▸ **TEXTAUSZUG**:
==============================

Signet: Der dreidimensionale Adler, 1953 entworfen vom Kölner Künstler Ludwig Gies, hält durch formale Abstraktion auf sympathische Weise die Balance zwischen hoheitlicher Distanz und einer naturalistischen Darstellung. Und weil jeder Mitarbeiter und jedes Mitglied der Institution dieses Zeichen mit Stolz trägt oder verwendet, spricht alles dafür, diese ikonografisch eindeutige Marke zu behalten. So wurde das Wappentier von Uebele lediglich für die zweidimensionale Benutzung überarbeitet, die jedoch eng am Giesschen Adler angelehnt ist. Der neue Adler wurde – für die Kleindarstellung – einfacher gestaltet. Das Gefieder ist auf eine Lage reduziert und die Binnenlinien sind dicker gezeichnet, um den drucktechnischen und Hinterlicht-Anwendungen gerecht zu werden. Die Schnabelendung ist durch einen kleineren Radius freundlich gezeichnet. Alle Teile der Figur weisen ähnliche Radien und Formenmerkmale auf.
Der Bundestagsadler vorher (Strichzeichnung) und nachher
Farbe: Die Farben der neuen visuellen Identität sind schwarz, weiß, silber und grau. Sie entsprechen dem hoheitlichen und seriösen Auftritt. Das Farbklima ist auch die Folge einer grafischen Konsequenz, denn die Form des Bundestagsadlers verträgt sich nur schwer mit Farbe, weil sie ihre souveräne und selbstverständliche Kraft aus dem eingeführten Symbol schöpft. Grautöne ergänzen die Palette zu einem ruhigen, ausdrucksstarken Klang.

==============================

▸ **ARBEITSAUFTRÄGE**:
**a)** Schreiben Sie die Zeilen unter „Gespeicherte Dateneinträge“ vollständig und unverändert ab, lassen Sie die Bilder dabei jedoch weg.
**b)** Führen Sie den Text über den Bundestagsadler im Anschluss an seinen letzten Satz weiter.
Die Zeilen haben mit dem Text über den Bundestagsadler nichts zu tun.

Gespeicherte Dateneinträge:
==============================

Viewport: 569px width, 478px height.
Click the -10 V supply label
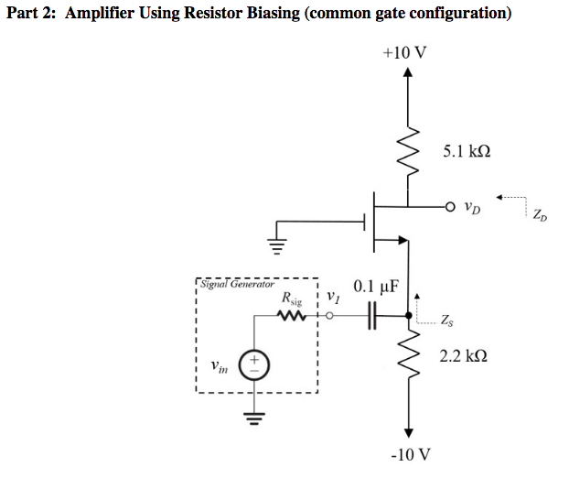[408, 454]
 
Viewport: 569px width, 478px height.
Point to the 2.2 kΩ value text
[463, 354]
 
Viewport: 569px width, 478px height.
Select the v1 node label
[332, 297]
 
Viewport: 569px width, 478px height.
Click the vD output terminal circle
[450, 206]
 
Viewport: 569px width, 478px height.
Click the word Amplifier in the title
[107, 14]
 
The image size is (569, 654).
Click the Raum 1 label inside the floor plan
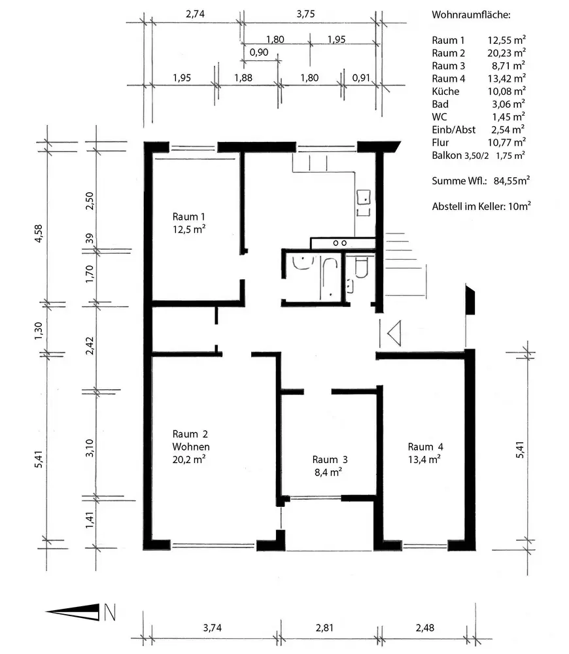[x=188, y=216]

==============================

▸ **LÖSUNGEN**:
**a)**
Viewport: 569px width, 478px height.
Click the -10 V supply label
[408, 454]
 
Viewport: 569px width, 478px height.
Point to the 2.2 kΩ value text
[463, 354]
 
Viewport: 569px width, 478px height.
Select the v1 node label
[332, 297]
 
Viewport: 569px width, 478px height.
Click the vD output terminal circle
[450, 206]
 
Viewport: 569px width, 478px height.
Click the word Amplifier in the title
[107, 14]
 
The image size is (569, 654).
Click the Raum 1 label inside the floor plan
[x=188, y=216]

**b)**
Schrift: Der kräftigen Bildmarke mit den vielen Radien steht eine feine, aber strenge und klar konstruierte Schrift gegenüber: die serifenbetonte Melior, 1952 entworfen von Hermann Zapf. Ihre Rundungen sind eine Zwischenform von Kreis und Rechteck und ermöglichen so eine bandartige Wirkung der Wortbilder, die das Auge beim Lesen unterstützt. Für digitale Anwendungen wie Internet und E-Mail wird als Ersatz die Systemschrift Georgia eingesetzt.
Design: Nach einer deutschlandweiten Ausschreibung wurde das Büro Uebele Visuelle Kommunikation aus Stuttgart, sowie sieben andere Teilnehmer, zu einem Wettbewerb für das Erscheinungsbild des deutschen Bundestags eingeladen. In dem mehrstufigen Verfahren erhielten nach der ersten Präsentation noch drei Büros die Chance zu einer zweiten Präsentation vor dem Bundestagspräsidenten Dr. Norbert Lammert. Die mit fünf Grafikdesignern kompetent besetzte Jury entschied sich einstimmig für den Entwurf von Büro Uebele.
(Abbildungen und Text basieren auf einer Pressemitteilung von Büro Uebele, Stuttgart; Bundesadler © Prof. Ludwig Gies/Überarbeitung Büro Uebele).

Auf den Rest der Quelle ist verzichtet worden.